* _Assignment_
Send back the records exactly as written, with no images.

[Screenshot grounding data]
◆ ◆ ◆ ◆
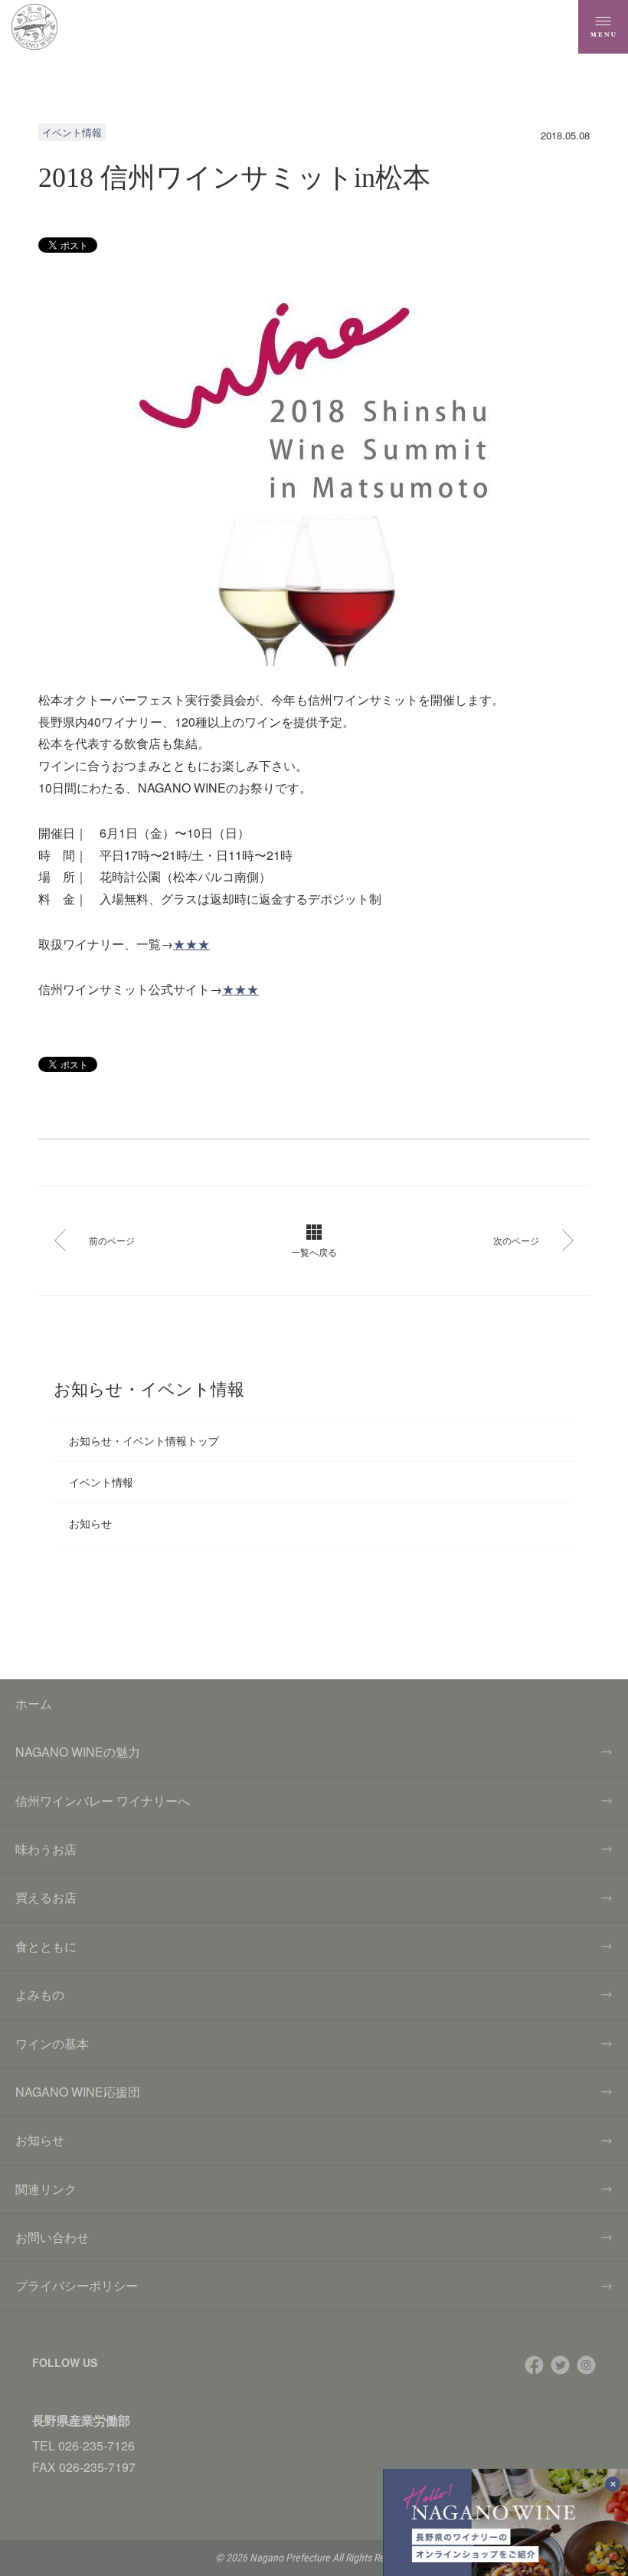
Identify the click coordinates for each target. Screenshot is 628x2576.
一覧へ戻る (314, 1251)
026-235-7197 (97, 2467)
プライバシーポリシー (76, 2285)
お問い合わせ (52, 2237)
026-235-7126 (96, 2445)
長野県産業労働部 (81, 2420)
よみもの (39, 1994)
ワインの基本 (52, 2043)
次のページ (516, 1240)
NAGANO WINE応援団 (77, 2091)
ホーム (33, 1703)
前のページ (112, 1240)
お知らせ (90, 1523)
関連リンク (46, 2189)
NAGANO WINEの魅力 (77, 1751)
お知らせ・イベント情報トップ (144, 1440)
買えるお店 (46, 1897)
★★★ (191, 944)
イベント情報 (101, 1481)
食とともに (46, 1946)
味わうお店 (46, 1849)
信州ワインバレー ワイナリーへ (102, 1800)
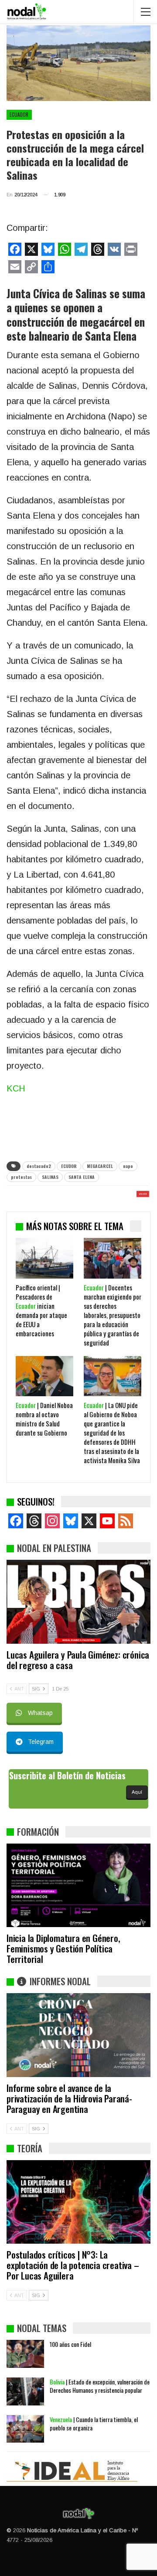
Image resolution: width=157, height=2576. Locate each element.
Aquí (137, 1792)
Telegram (41, 1741)
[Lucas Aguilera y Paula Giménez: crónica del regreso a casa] (78, 1601)
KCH (16, 1088)
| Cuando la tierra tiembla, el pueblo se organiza (94, 2423)
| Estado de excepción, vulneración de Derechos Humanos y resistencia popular (100, 2386)
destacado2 (39, 1166)
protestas (21, 1177)
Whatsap (40, 1712)
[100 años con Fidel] (25, 2354)
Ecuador (19, 114)
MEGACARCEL (100, 1166)
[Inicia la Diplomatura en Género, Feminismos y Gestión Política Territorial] (78, 1885)
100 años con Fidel (70, 2344)
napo (128, 1166)
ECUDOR (69, 1166)
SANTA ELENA (81, 1177)
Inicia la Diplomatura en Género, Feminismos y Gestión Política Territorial (63, 1948)
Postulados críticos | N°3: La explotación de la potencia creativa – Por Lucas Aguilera (73, 2265)
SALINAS (50, 1177)
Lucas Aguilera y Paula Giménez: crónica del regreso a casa (78, 1660)
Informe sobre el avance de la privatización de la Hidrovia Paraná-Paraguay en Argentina (69, 2098)
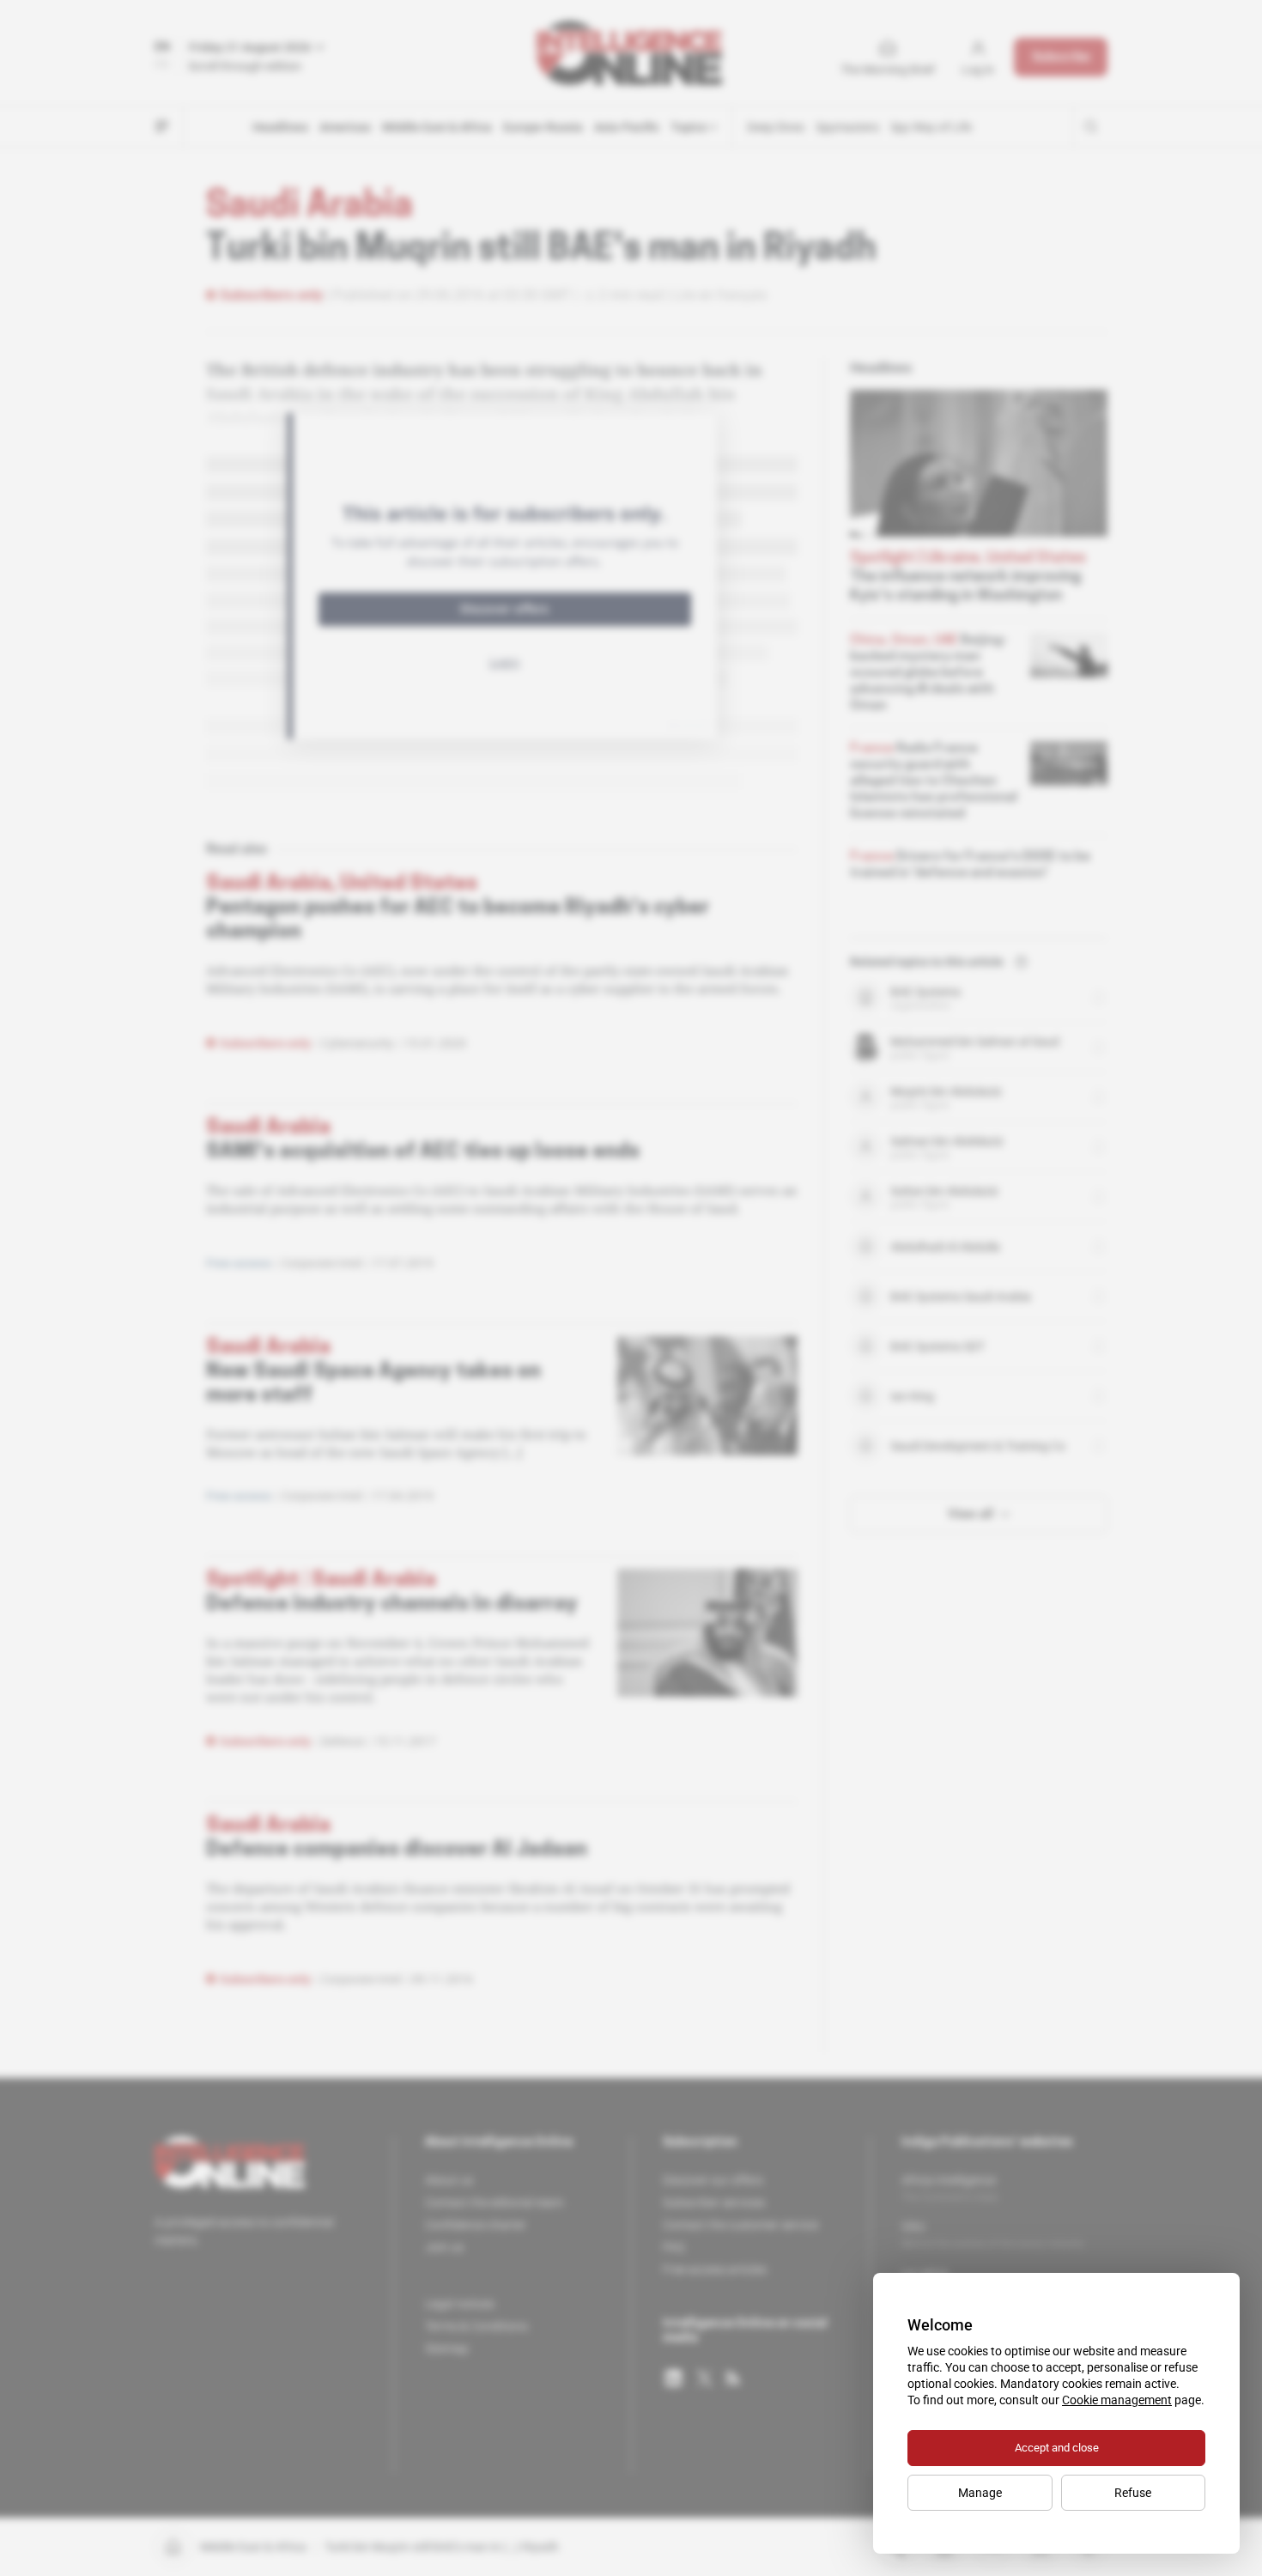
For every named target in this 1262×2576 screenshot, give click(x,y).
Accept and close (1057, 2447)
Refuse (1132, 2493)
◆ ◆ ◆ ◆
* _Solution to this exercise_
Identify the click coordinates for each target. Screenshot is 628x2576.
一覧へ戻る (314, 1251)
026-235-7197 (97, 2467)
プライバシーポリシー (76, 2285)
お問い合わせ (52, 2237)
026-235-7126 (96, 2445)
長野県産業労働部 (81, 2420)
よみもの (39, 1994)
ワインの基本 (52, 2043)
次のページ (516, 1240)
NAGANO WINE応援団 (77, 2091)
ホーム (33, 1703)
前のページ (112, 1240)
お知らせ (90, 1523)
関連リンク (46, 2189)
NAGANO WINEの魅力 (77, 1751)
お知らせ・イベント情報トップ (144, 1440)
買えるお店 (46, 1897)
★★★ (191, 944)
イベント情報 (101, 1481)
食とともに (46, 1946)
味わうお店 (46, 1849)
信州ワインバレー ワイナリーへ (102, 1800)
Image resolution: width=157, height=2576. Locate each element.
Aquí (137, 1792)
Telegram (41, 1741)
[Lucas Aguilera y Paula Giménez: crónica del regreso a casa] (78, 1601)
KCH (16, 1088)
| Cuando la tierra tiembla, el pueblo se organiza (94, 2423)
| Estado de excepción, vulneración de Derechos Humanos y resistencia popular (100, 2386)
destacado2 (39, 1166)
protestas (21, 1177)
Whatsap (40, 1712)
[100 años con Fidel] (25, 2354)
Ecuador (19, 114)
MEGACARCEL (100, 1166)
[Inicia la Diplomatura en Género, Feminismos y Gestión Política Territorial] (78, 1885)
100 años con Fidel (70, 2344)
napo (128, 1166)
ECUDOR (69, 1166)
SANTA ELENA (81, 1177)
Inicia la Diplomatura en Género, Feminismos y Gestión Política Territorial (63, 1948)
Postulados críticos | N°3: La explotación de la potencia creativa – Por Lucas Aguilera (73, 2265)
SALINAS (50, 1177)
Lucas Aguilera y Paula Giménez: crónica del regreso a casa (78, 1660)
Informe sobre el avance de la privatización de la Hidrovia Paraná-Paraguay en Argentina (69, 2098)
For every named target in this 1262×2576 screenshot, give click(x,y).
Accept and close (1057, 2447)
Refuse (1132, 2493)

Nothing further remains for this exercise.